APA BEDANYA ADA ATURAN DENGAN TIDAK ADA ATURAN
Oleh, Adhi
(Komunitas Disorientasi)
Kamis, 9 Juni 2022
Negeri ini punya banyak pesulap hebat. Salah satu yang terbaik adalah magister Deddy Corbuzier. Bagaimana tidak hebat, lelaki berkepala plontos itu pernah dua kali menyabet world best mentalist dunia. Salah satu gelar bergensi pesulap dunia yang juga pernah didapatkan magician top, David Copperfield, si tukang menghilangkan benda-benda raksasa, salah satunya Patung Liberty punya Amerika.
Ngomongin pesulap, saya tak hendak bicarain profesinya. Si ahli tipu-tipu itu memang penghibur tiada banding. Para penonton bahkan rela antre bayar tiket mahal, duduk manis berjejer-jejer agar terperdaya dalam takjub. Saya ingin ngobrol yang lain tapi nyaris serupa. Sama-sama dibohongi, tapi sakitnya tuh di sini, kata Cita Citata dalam lagunya.

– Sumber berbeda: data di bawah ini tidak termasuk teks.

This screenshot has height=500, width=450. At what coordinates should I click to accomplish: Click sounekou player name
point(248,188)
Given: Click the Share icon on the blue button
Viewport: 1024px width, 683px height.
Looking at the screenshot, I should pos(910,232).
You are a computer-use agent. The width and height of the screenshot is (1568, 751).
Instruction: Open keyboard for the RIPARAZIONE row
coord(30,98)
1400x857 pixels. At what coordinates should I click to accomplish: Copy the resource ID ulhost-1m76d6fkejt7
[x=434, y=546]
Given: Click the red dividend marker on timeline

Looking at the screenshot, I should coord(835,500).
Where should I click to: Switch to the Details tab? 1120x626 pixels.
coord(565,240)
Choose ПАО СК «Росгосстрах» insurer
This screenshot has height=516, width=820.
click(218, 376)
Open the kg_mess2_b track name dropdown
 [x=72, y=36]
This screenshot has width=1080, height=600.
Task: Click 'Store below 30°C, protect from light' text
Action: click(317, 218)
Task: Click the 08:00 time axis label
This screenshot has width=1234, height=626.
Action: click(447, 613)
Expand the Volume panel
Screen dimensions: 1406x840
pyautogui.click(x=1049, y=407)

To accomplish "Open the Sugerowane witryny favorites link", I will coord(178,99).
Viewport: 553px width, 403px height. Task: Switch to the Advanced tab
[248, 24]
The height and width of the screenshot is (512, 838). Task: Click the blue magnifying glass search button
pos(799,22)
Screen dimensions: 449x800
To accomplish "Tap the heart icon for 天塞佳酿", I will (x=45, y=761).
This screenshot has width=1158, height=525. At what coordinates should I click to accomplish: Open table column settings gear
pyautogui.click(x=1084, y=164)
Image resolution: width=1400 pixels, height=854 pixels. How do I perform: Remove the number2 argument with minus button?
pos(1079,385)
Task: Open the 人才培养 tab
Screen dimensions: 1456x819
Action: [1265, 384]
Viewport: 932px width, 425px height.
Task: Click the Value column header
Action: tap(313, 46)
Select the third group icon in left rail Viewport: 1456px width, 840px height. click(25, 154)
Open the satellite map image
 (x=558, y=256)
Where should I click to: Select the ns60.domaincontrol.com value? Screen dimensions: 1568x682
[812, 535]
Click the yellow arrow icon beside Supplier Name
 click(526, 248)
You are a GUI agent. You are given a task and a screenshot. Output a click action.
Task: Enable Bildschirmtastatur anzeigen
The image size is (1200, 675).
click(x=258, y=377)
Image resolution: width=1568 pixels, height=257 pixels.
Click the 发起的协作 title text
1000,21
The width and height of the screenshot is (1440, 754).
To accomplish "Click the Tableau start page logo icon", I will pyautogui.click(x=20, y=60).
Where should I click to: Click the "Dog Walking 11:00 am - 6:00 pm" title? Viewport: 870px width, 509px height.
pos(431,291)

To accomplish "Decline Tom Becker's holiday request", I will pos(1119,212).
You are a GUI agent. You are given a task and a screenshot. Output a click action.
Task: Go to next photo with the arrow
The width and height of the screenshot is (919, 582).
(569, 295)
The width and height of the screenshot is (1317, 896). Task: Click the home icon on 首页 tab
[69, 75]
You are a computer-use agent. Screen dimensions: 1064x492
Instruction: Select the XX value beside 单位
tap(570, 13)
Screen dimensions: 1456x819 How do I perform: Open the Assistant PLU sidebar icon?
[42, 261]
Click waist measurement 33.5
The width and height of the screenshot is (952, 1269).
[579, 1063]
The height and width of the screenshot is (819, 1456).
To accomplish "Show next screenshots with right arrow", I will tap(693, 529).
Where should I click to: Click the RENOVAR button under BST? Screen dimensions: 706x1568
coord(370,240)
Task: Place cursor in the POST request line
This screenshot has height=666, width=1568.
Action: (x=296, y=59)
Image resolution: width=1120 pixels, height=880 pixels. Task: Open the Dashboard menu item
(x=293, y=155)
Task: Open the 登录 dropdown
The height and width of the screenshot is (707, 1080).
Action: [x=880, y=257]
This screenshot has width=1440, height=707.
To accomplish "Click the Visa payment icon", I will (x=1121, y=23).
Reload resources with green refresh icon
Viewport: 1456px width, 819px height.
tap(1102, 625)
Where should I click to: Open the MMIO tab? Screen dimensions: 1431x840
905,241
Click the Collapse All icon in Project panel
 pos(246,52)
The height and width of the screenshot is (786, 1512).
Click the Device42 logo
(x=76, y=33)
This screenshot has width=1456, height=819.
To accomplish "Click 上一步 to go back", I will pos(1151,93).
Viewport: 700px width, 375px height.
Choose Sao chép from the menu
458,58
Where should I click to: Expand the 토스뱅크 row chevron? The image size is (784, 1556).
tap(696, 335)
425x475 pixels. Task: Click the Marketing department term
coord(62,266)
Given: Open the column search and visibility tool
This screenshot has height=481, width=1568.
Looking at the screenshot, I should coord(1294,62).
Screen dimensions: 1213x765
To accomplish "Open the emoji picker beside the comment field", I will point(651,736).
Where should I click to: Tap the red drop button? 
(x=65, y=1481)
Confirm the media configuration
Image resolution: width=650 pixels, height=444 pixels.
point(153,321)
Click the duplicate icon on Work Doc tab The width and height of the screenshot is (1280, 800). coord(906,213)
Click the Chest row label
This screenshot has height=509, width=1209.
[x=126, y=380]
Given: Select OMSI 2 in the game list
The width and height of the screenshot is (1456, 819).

Kita masuk ke pokok obrolan, dimana baru-baru ini media sedang memberitakan segelintir pengusaha kecil yang protes tak kebagian kerjaan. Kata mereka, penguasa ikut campur urusan proyek untuk memenangkan orang dekatnya. Bahkan ada pula yang mengaku-aku orangnya pak Wali Kota. Bergerilya sana-sini minta jatah proyek ke dinas-dinas.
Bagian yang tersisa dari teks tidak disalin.